:: Material for this task ::
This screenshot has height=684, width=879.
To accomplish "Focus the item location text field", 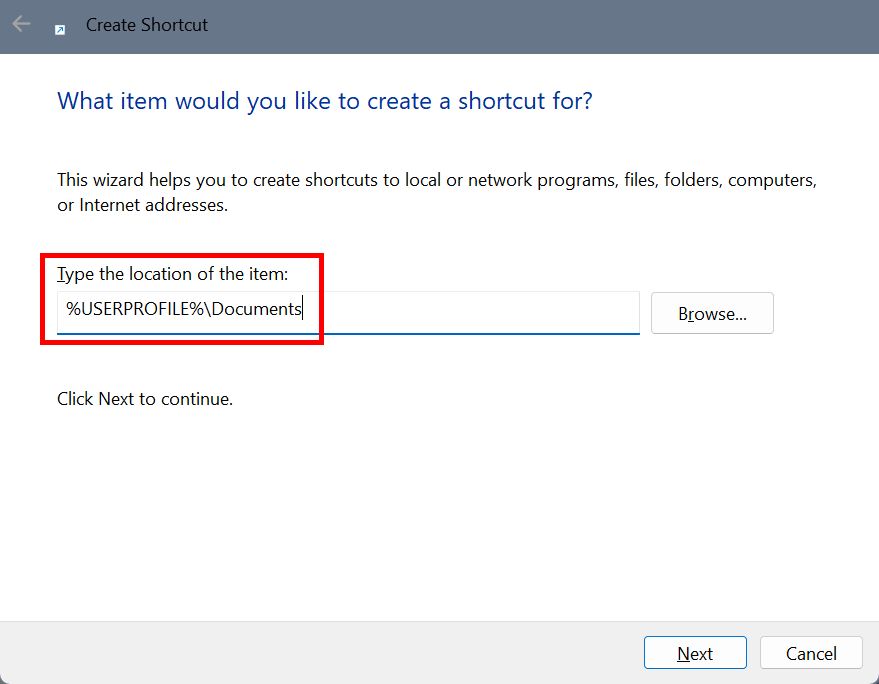I will click(x=348, y=312).
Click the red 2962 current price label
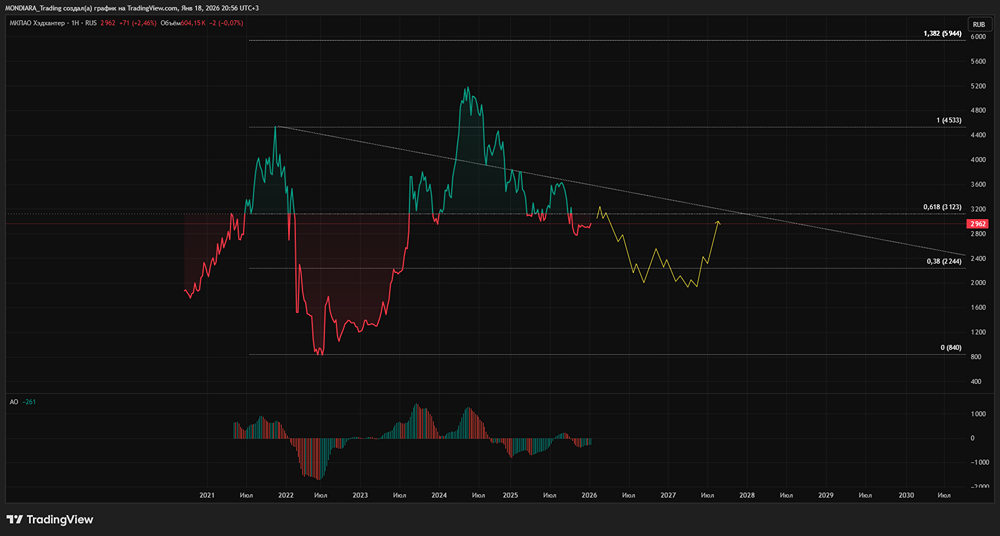Image resolution: width=1000 pixels, height=536 pixels. (979, 224)
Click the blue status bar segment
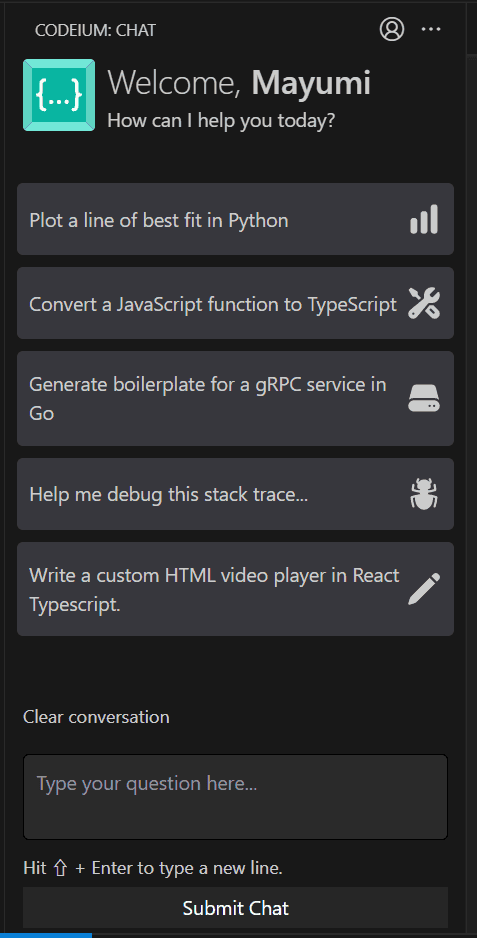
:::
What to produce
Lines from the one with "Click the red 2962 current price label" through the final line of the records are the whole answer; print them exactly, minus any pictures.

Exercise output
Click the red 2962 current price label
Image resolution: width=1000 pixels, height=536 pixels. (979, 224)
Click the blue status bar segment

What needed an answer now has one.